Stephan Reimers
Stephan Reimers

Ein hanseatischer Grandseigneur

Stephan Reimers: eine Annäherung an einen Protestanten aus Hamburg

Es gibt wenig, das Pfarrer Stephan Reimers nicht gemacht hätte. Er war Wissenschaftler, Manager, Bundestagsabgeordneter und Vermittler zwischen Kirche und Staat. Doch zieht sich durch sein Leben ein roter Faden: da sein für andere.

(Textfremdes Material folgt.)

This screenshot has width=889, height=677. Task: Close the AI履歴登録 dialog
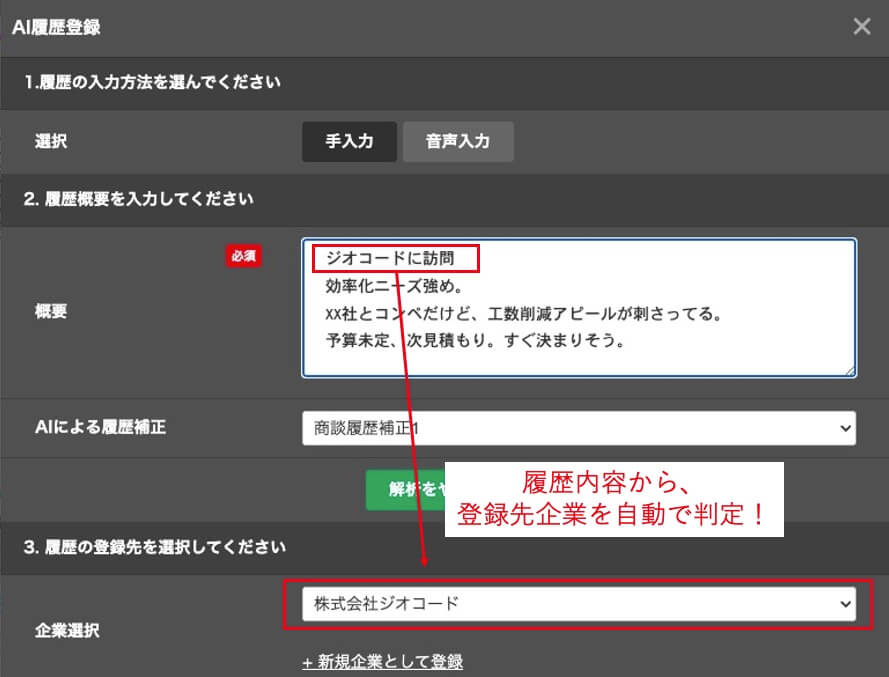tap(861, 27)
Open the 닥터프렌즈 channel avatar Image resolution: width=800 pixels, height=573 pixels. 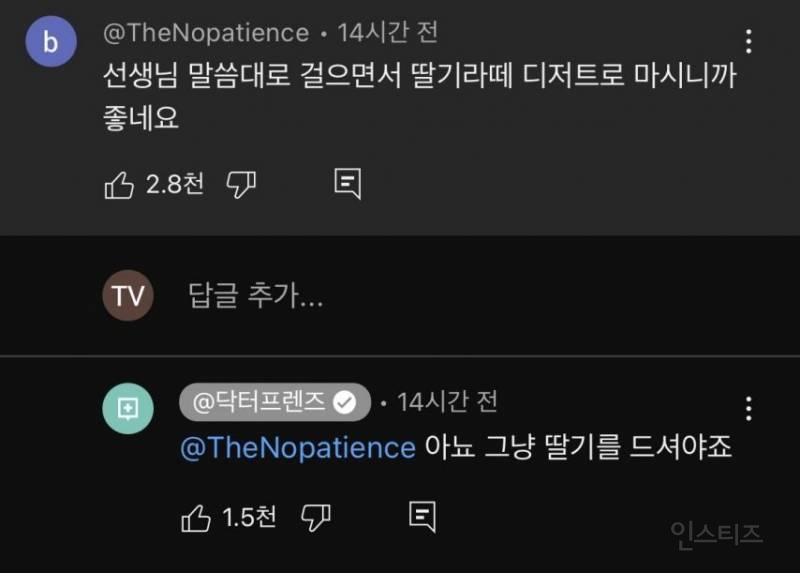[x=128, y=409]
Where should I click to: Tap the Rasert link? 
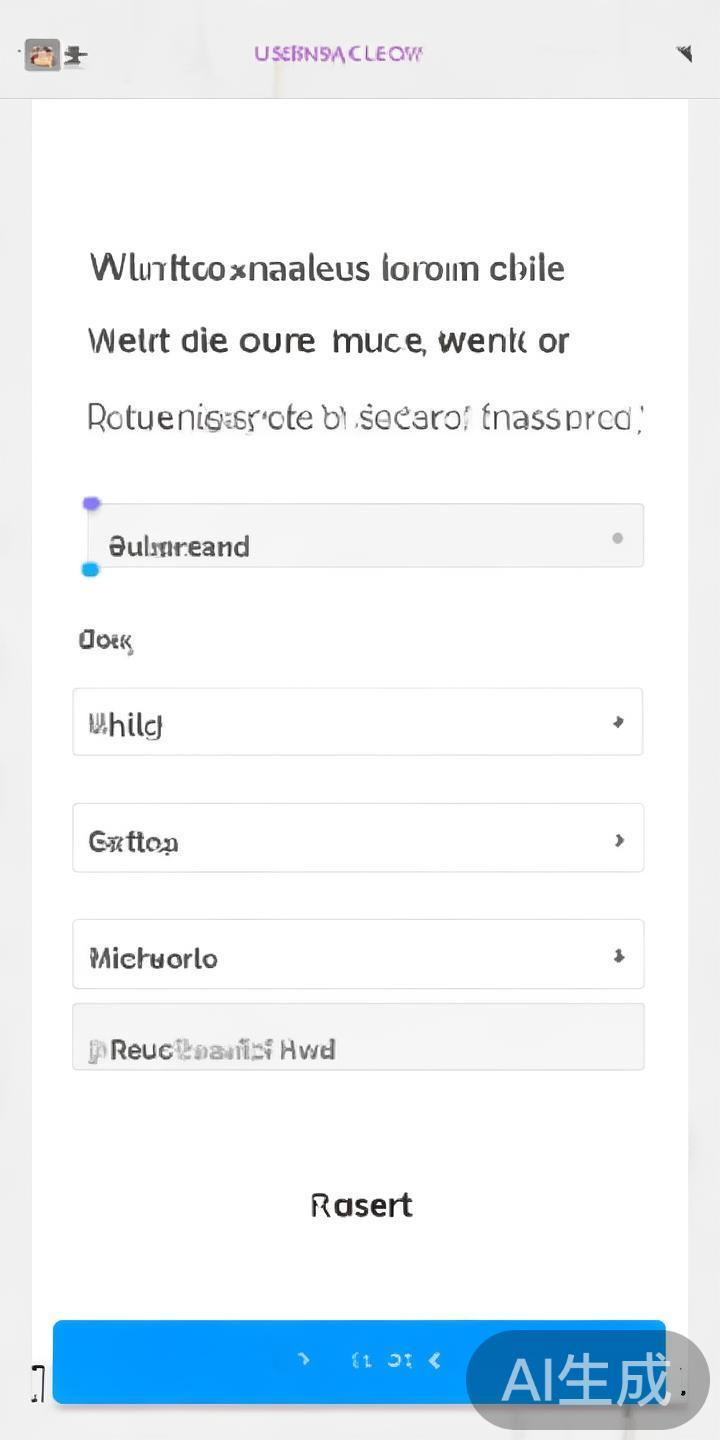[x=361, y=1205]
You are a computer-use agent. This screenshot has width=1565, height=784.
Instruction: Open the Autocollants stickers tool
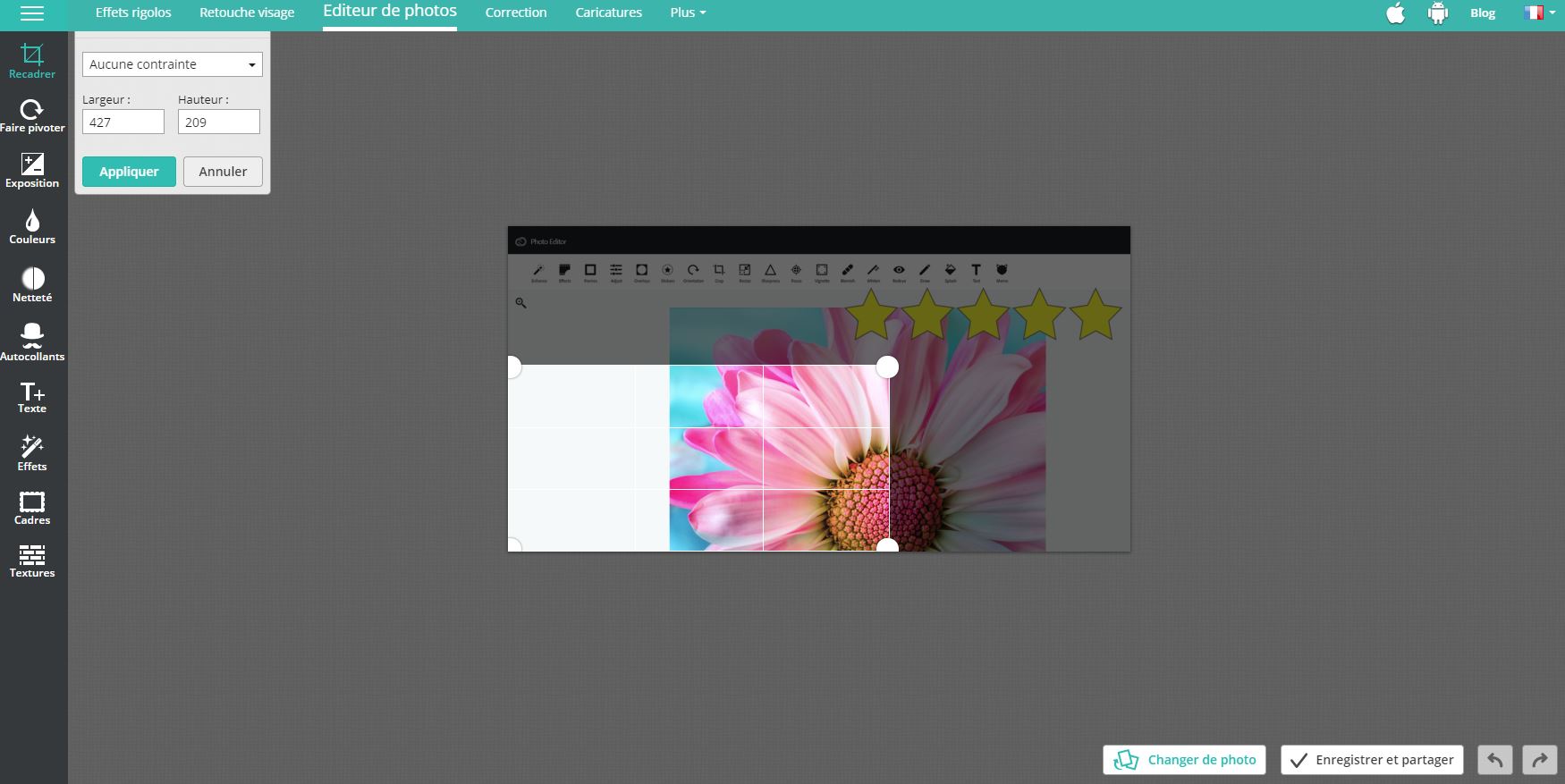click(x=32, y=342)
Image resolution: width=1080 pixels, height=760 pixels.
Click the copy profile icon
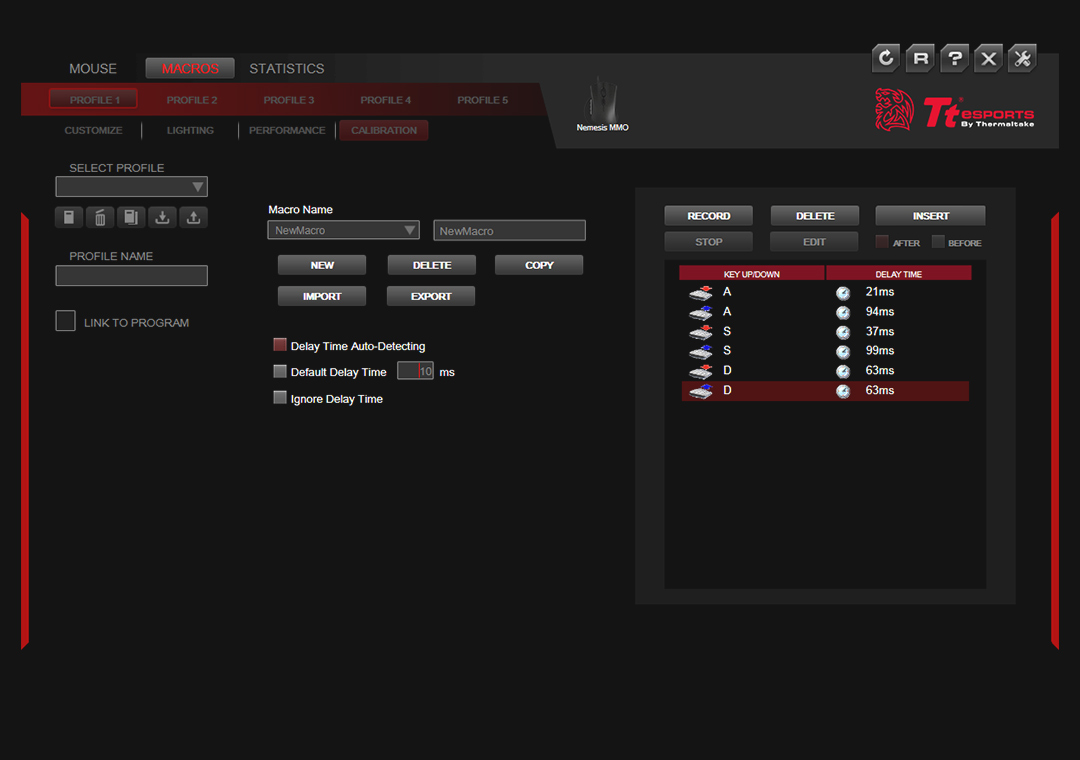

Gut vernetzt zu sein, gilt ja heutzutage als Grundvoraussetzung für jedweden Erfolg. Auf Stephan Reimers trifft das ohne Zweifel zu: Er hat beste Kontakte in nahezu allen Lebensbereichen, gleich ob kirchlich, gesellschaftlich oder politisch. Doch „Networking“ passt ebenso wenig zu ihm wie andere blutleere Phrasen unserer Tage. Dem 77-Jährigen ist eine Haltung zu eigen, die mit Understatement und hanseatischer Grandezza vielleicht am besten getroffen ist. In Beziehungen zu Menschen leitet ihn das echte Interesse am Gegenüber mehr als bloßes Kalkül. Stand und Herkunft sind dabei nebensächlich.

Im ersten Jahrzehnt dieses Jahrhunderts war er der Bevollmächtigte des Rates der Evangelischen Kirche in Deutschland bei der Bundesrepublik Deutschland und der Europäischen Union. So lernte er, sich auf der Bühne der Mächtigen diplomatisch und wirksam zu bewegen. Das Herz des promovierten Alttestamentlers schlägt aber vor allem für die Armen und Benachteiligten. 2015 wurde er – mit 71 Jahren – zum Vorsitzenden von Aktion Sühnezeichen gewählt und hatte das Amt bis September letzten Jahres inne: „Mich hat das Engagement der jungen Ehrenamtlichen angesprochen, die sich gegen Fremdenfeindlichkeit in unserem Land engagieren.“ Aus der Arbeit der Organisation im Heiligen Land ist ihm ein Buchprojekt erwachsen: „Hoffnungsziel Israel – Deutsche im Heiligen Land“, ein Reiseführer, den er derzeit mit Sara Carmel schreibt, der Tochter des verstorbenen jüdischen Historikers Alex Carmel aus Haifa.

Stephan Reimers gibt denen eine Stimme, die sonst kaum gehört werden: Von 1992 bis 1999 war er Leiter des Diakonischen Werks Hamburg. Früh hörte er von einer Straßenzeitung in London und gründete 1993 mit Obdachlosen und Journalisten „Hinz & Kunzt“, das erste Straßenmagazin Deutschlands, das in Hamburg und Umland monatlich in einer Auflage von über 50 000 Exemplaren verkauft wird.

Auch hier: Der Initiator freut sich über die unerwartbare Erfolgsgeschichte, indes mehr noch über jede und jeden, die so im Laufe der Jahre eine Aufgabe und einen Halt gefunden haben. Wenn er Not erkennt, versucht er sie zu wenden. In diesem Winter stellte die Hamburger Stadtmission, deren Stiftungsrat er aktuell vorsitzt, für Obdachlose Wohncontainer gegen die Kälte auf. In der Rathauspassage, einem prominenten Sozialprojekt in der Hansestadt, das Stephan Reimers mitgründete, steht Hamburgs längstes Bücherregal. Es funktioniert auf Spendenbasis. Im Hintergrund auch hier „der Pfarrer als Manager“, wie Marion Gräfin Dönhoff ihn vor langer Zeit einmal in der „Zeit“ beschrieb.

Bei alldem sind Kirchen und Gottesdienst die Fixpunkte des Hamburger Urgesteins. Seine Gottesdienstkirche ist die Christuskirche in Othmarschen. Eine besondere Beziehung aber verbindet ihn mit der Hauptkirche St. Jacobi. Kunstgeschichtliche Pracht, die von der Schönheit des Glaubens kündet, geht hier einher mit der Unterstützung von Menschen ohne Obdach. Hierfür ist die Gemeinde über Hamburg hinaus bekannt. Genau so muss Kirche sein, findet Stephan Reimers.